Unidentified Analyst

Analyst

Wonderful and just to double check, whether I’m correct with my calculations here. If we take out Italy from your debt and obviously we take out the Italy’s EBITDA, am I right in assuming that’s the net leverage ratio of VimpelCom excluding Italy is about 1.5 times.

Henk van Dalen

Management

It’s about that.

Unidentified Analyst

Analyst

Okay, wonderful. Thank you so much.

Henk van Dalen

Management

Thank you.

Jo Lunder

Management

Thank you.

Operator

Operator

Thank you. Our next question comes from Vivek Khanna of Deutsche Bank. Your line is now open. Vivek Khanna – Deutsche Bank: Hi good afternoon actually my question already announced, so it’s a apology to try to get offline.

Operator

Operator

Thank you. Our next question comes from Alex Balakhnin of Goldman Sachs.

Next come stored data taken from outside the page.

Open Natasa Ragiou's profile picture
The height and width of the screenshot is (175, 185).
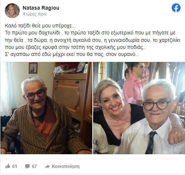click(x=12, y=11)
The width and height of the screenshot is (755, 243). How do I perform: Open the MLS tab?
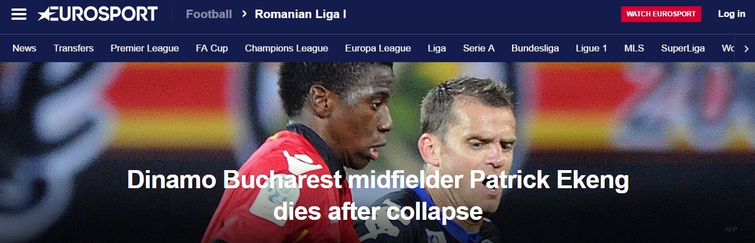634,49
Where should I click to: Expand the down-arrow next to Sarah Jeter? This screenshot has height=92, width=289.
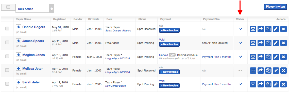[18, 82]
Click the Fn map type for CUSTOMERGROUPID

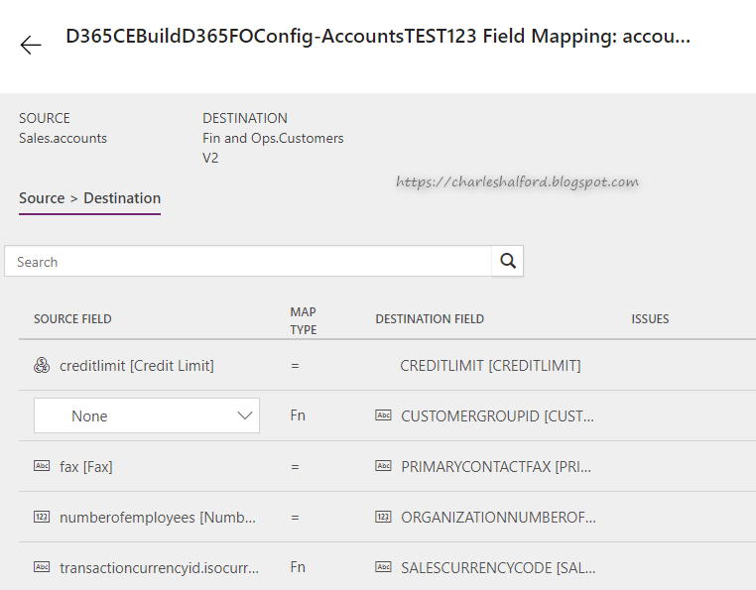coord(298,415)
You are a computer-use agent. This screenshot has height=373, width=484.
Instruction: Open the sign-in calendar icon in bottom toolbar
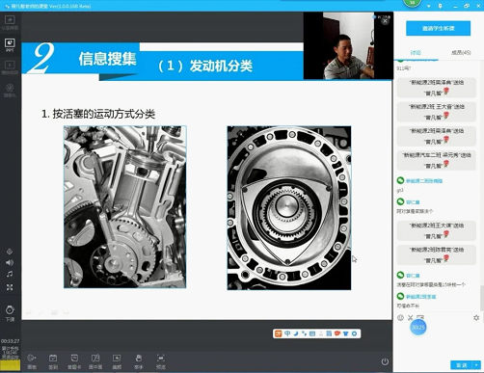(53, 361)
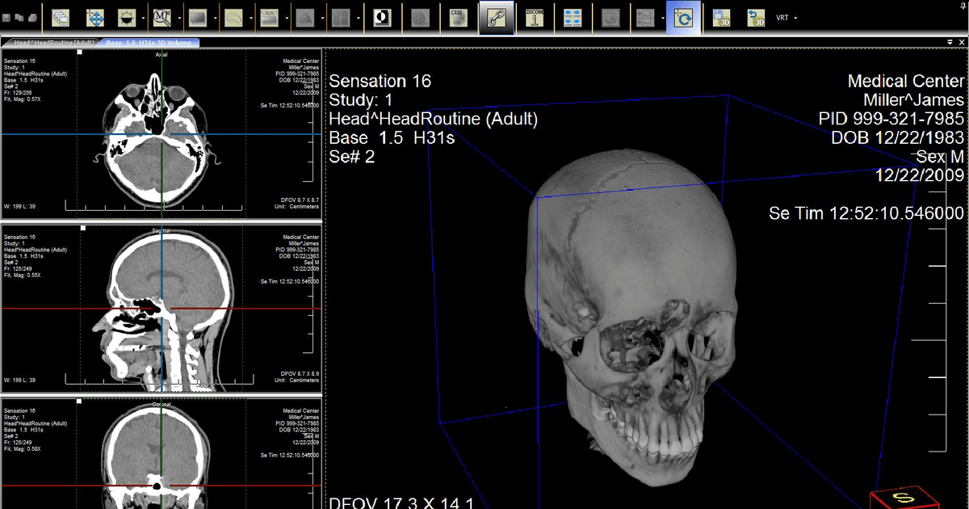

Your line is now open. Alex Balakhnin – Goldman Sachs: Yes, good afternoon. A very quick one. Your effective tax rate was declining quite nicely over the last four quarters and then in the first quarter, here is time and up again. Can you clarify why this is happening and probably more generally that g gives us a seasonality thing or some steps to streamline the tax structure from off the group not bearing fruits that soon and basically where you’re with streamlining the tax structure of the firm? Thank you.

Henk van Dalen

Management

Well, I have always have indicated this that in order to look at the tax position, whether to look at the cash taxes paid, so the cash taxes paid for the group are roughly between 9% and 10% of EBITDA per year and there is well, (inaudible) of the action that I explained in January during the analyst meeting. We would like to bring back to about 8% on EBITDA that is aim because at the end of the day that is auditing that really counts. In the current structure, we still have a couple of inefficiencies that have to do with non-deductibility of certain interest costs in countries of all the (inaudible) as well as in Italy. There are also elements relate to impairments that we can only take the positive tax effect after we have had income to which we can offset the certain tax losses related to the impairments and particular in this first quarter that was also the case, it’s regard to the impairments related to CAR and Burundi. If you will have taken, this tax asset basically on CAR and Burundi impairment actively, then the underlying tax rate would have been around 34% instead of 39% that we are talking about now. So also that is continued into move in the right direction, whether this quarter-to-quarter relative impacted by these specific elements for those who are helping for your models and for the models that are used of course related to cash, then it’s important to have this percentage of EBITDA as a notion for taxes paid. Alex Balakhnin – Goldman Sachs: Thank you.

Operator

Operator

Thank you and at this time. I’m not showing any further questions. I’d like to turn the call back to management for any closing comments.

Jo Lunder

Management

All right. Thanks very much and thank you for all good questions and I think also that, all the questions for our performance as I said, this year good about the quarter and if you’ll we have good opportunities going forward. We’re committed to the plant that we’ve had explained and then told you about and then with that, I suggest to end this call and of course, our Investor Relations team is available for any follow-ups you might have and I also hope to see some of you in my future trips plans off this release as well. So with that, I wish everybody a good day and thank you very much for the interest.